▶ **Written task 1**: In the PostgreSQL read replica guide, how many Read Replicas can be created from a single source DB instance?
▶ **Written task 2**: List every PostgreSQL term that the PostgreSQL read replica guide places in quotation marks.
▶ **Written task 3**: Continue the PostgreSQL read replica guide, starting after its final sentence.

Menu
Amazon Relational Database Service
User Guide (API Version 2014-10-31)

Working with PostgreSQL Read Replicas

You usually use Read Replicas to configure replication between Amazon RDS DB instances. For general information about Read Replicas, see Working with Read Replicas of MariaDB, MySQL, and PostgreSQL DB Instances.

This section contains specific information about working with Read Replicas on PostgreSQL.

Read Replica Configuration with PostgreSQL

Amazon RDS PostgreSQL 9.3.5 and later uses PostgreSQL native streaming replication to create a read-only copy of a source (a "master" in PostgreSQL terms) DB instance. This Read Replica (a "standby" in PostgreSQL terms) DB instance is an asynchronously created physical replication of the master DB instance. It's created by a special connection that transmits write ahead log (WAL) data between the source DB instance and the Read Replica where PostgreSQL asynchronously streams database changes as they are made.

PostgreSQL uses a "replication" role to perform streaming replication. The role is privileged, but can't be used to modify any data. PostgreSQL uses a single process for handling replication.

Before a DB instance can serve as a source DB instance, you must enable automatic backups on the source DB instance by setting the backup retention period to a value other than 0.

Creating a PostgreSQL Read Replica doesn't require an outage for the master DB instance. Amazon RDS sets the necessary parameters and permissions for the source DB instance and the Read Replica without any service interruption. A snapshot is taken of the source DB instance, and this snapshot becomes the Read Replica. No outage occurs when you delete a Read Replica.

You can create up to five Read Replicas from one source DB instance. For replication to operate effectively, each Read Replica should have the same amount of compute and storage resources as the source DB instance. If you scale the source DB instance, you should also scale the Read Replicas.

▶ **Provided material**:

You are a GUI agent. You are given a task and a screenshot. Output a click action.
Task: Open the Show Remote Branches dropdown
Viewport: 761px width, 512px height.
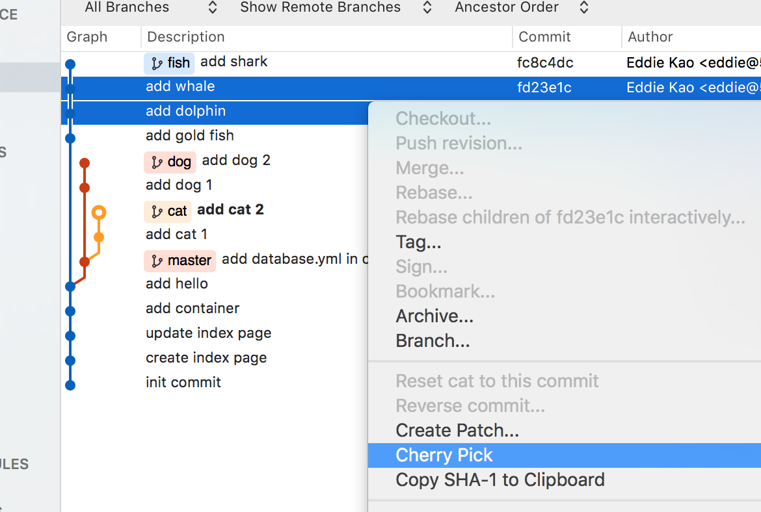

▶ **Exercise result 1**: Up to five.

▶ **Exercise result 2**: "master", "standby", "replication"

▶ **Exercise result 3**:
Amazon RDS overrides any incompatible parameters on a Read Replica if it prevents the Read Replica from starting. For example, suppose that the max_connections parameter value is higher on the source DB instance than on the Read Replica. In that case, Amazon RDS updates the parameter on the Read Replica to be the same value as that on the source DB instance.

PostgreSQL DB instances use a secure connection that you can encrypt by setting the ssl parameter to 1 for both the source and the Read Replica instances.

Monitoring PostgreSQL Read Replicas

For PostgreSQL Read Replicas, you can monitor replication lag in Amazon CloudWatch by viewing the Amazon RDS ReplicaLag metric. The ReplicaLag metric reports the value of SELECT extract(epoch from now() - pg_last_xact_replay_timestamp()) AS slave_lag.

Read Replica Limitations with PostgreSQL

The following are limitations for PostgreSQL Read Replicas:

  • PostgreSQL Read Replicas can only be created as single-AZ DB instances.

  • Each PostgreSQL Read Replicas is read-only and can't be made a writable Read Replica.

  • You can't create a Read Replica from another Read Replica (that is, you can't create cascading Read Replicas).

  • You can promote a PostgreSQL Read Replica to be a new source DB instance. However, the Read Replica doesn't become the new source DB instance automatically. The Read Replica, when promoted, stops receiving WAL communications and is no longer a read-only instance. You must set up any replication you intend to have going forward because the promoted Read Replica is now a new source DB instance.

  • A PostgreSQL Read Replica reports a replication lag of up to five minutes if there are no user transactions occurring on the source DB instance.

Replication Interruptions with PostgreSQL Read Replicas

In several situations, a PostgreSQL source DB instance can unintentionally break replication with a Read Replica. These situations include the following:

  • The max_wal_senders parameter is set too low to provide enough data to the number of Read Replicas. This situation causes replication to stop.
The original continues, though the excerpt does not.